▶ [Aim of the exercise]:
In the listing, determine how many lines contain "click". The reply is that number alone.

▶ [Material for this task]:
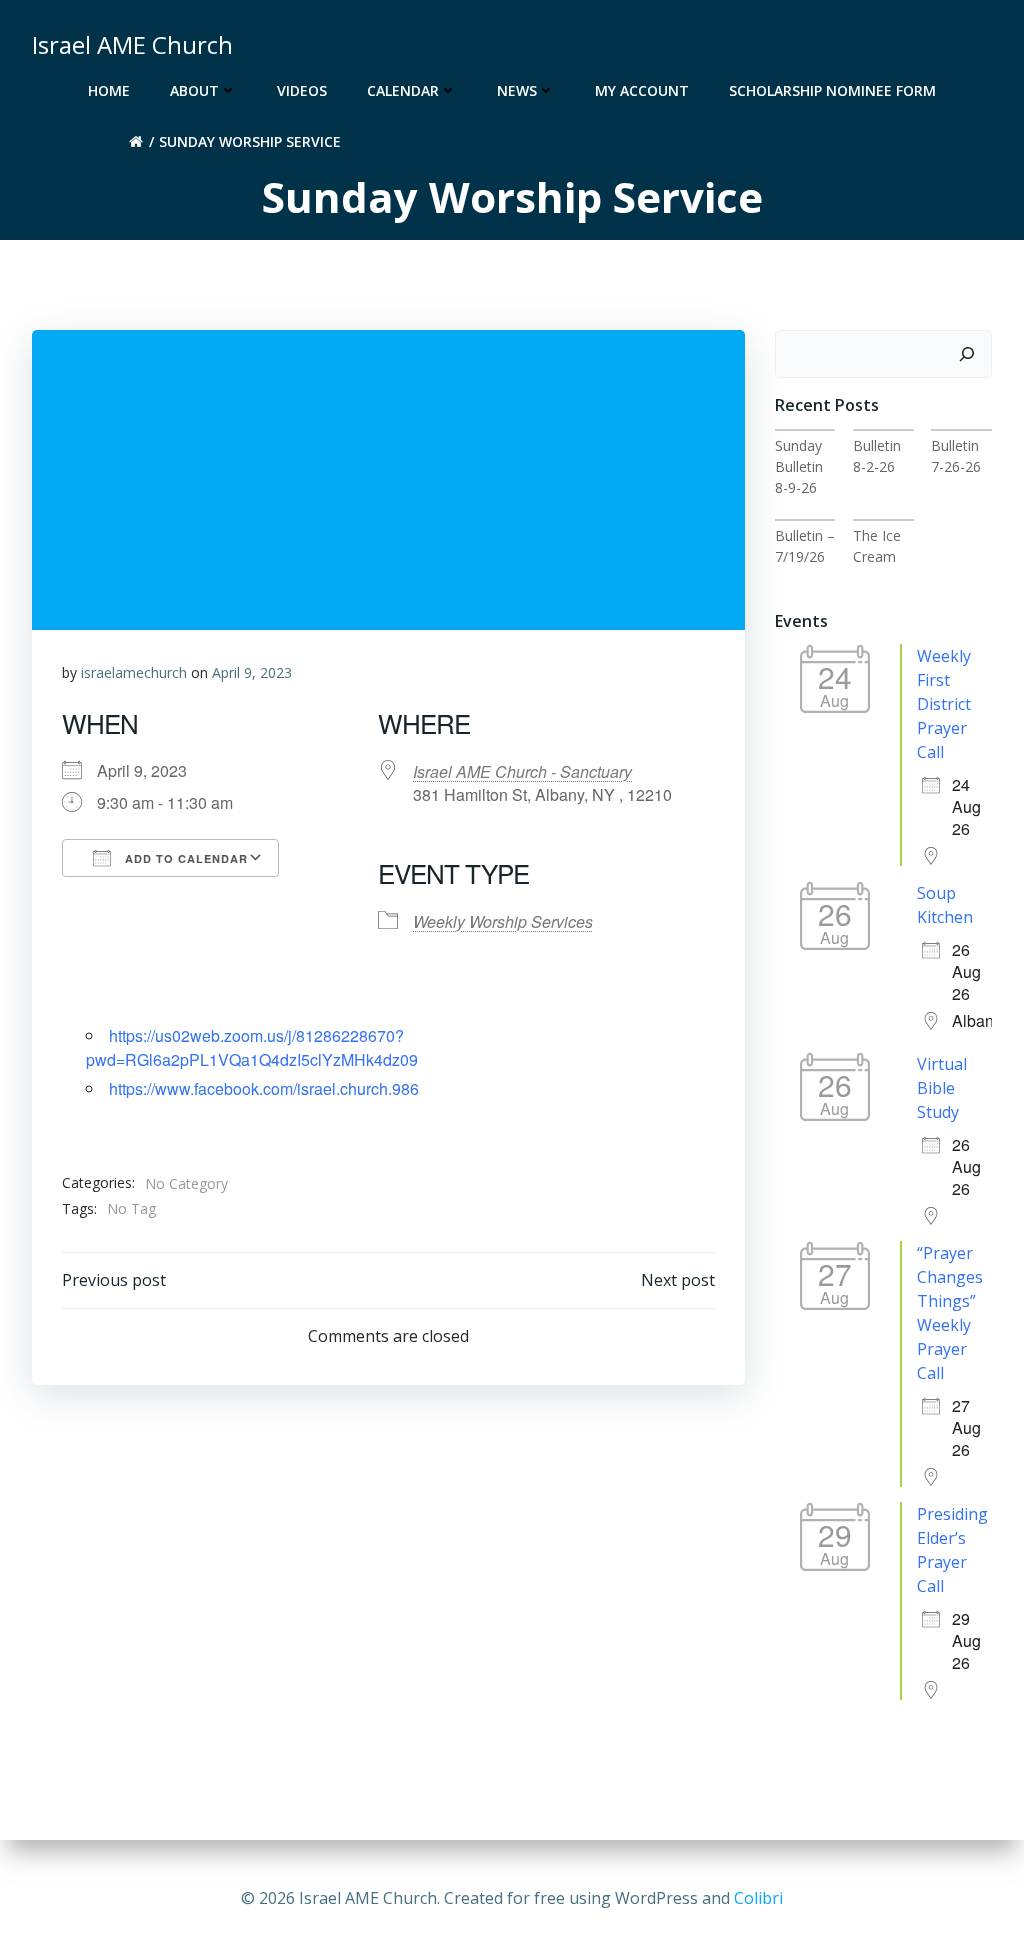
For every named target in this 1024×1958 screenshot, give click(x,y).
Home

==

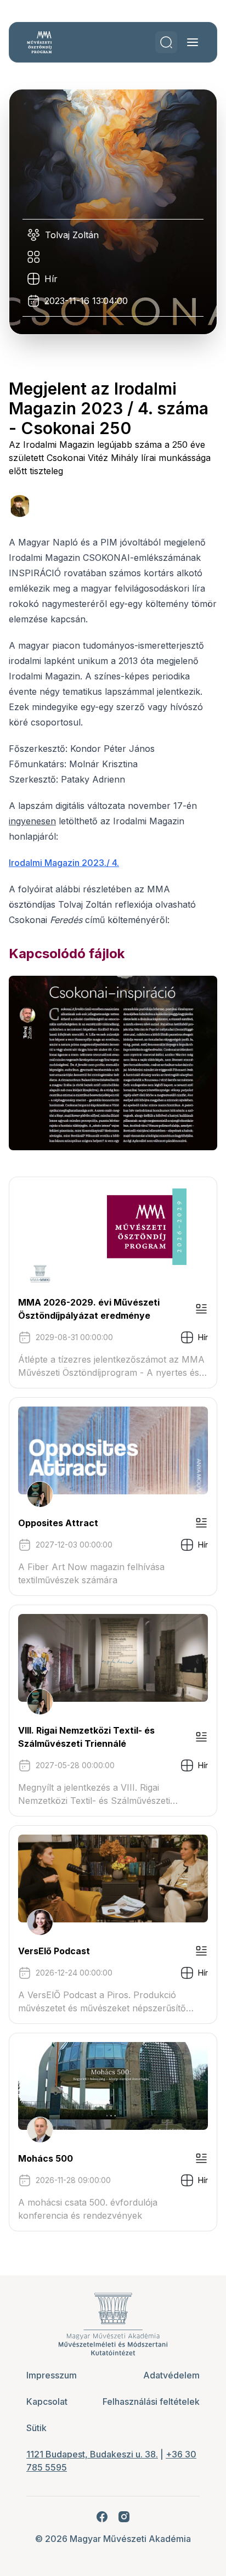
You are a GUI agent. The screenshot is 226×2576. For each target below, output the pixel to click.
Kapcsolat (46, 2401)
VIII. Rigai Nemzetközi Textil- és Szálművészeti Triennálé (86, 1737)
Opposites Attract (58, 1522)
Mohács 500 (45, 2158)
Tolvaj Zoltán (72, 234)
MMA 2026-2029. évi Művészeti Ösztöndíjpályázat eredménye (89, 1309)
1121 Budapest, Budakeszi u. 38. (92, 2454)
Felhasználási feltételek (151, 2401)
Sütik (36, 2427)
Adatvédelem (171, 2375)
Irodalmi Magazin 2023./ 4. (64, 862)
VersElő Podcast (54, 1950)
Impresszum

--

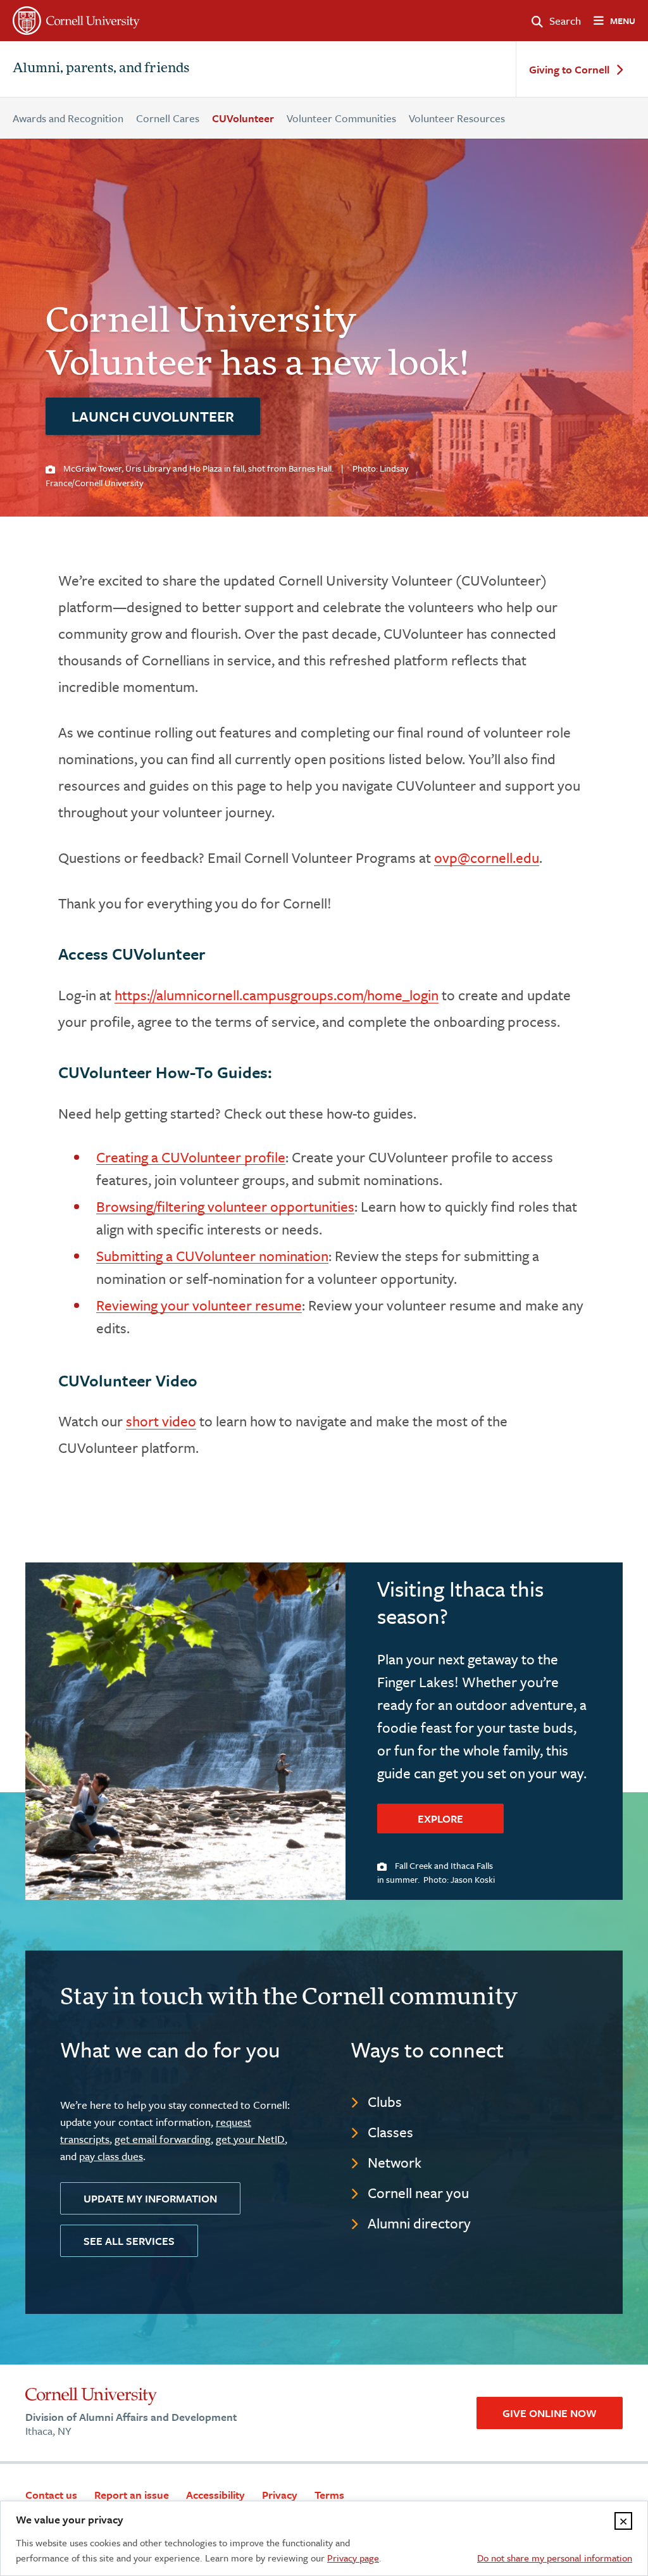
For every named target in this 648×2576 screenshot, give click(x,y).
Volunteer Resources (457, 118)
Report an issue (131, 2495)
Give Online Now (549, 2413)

▶ [Answer to this exercise]:
3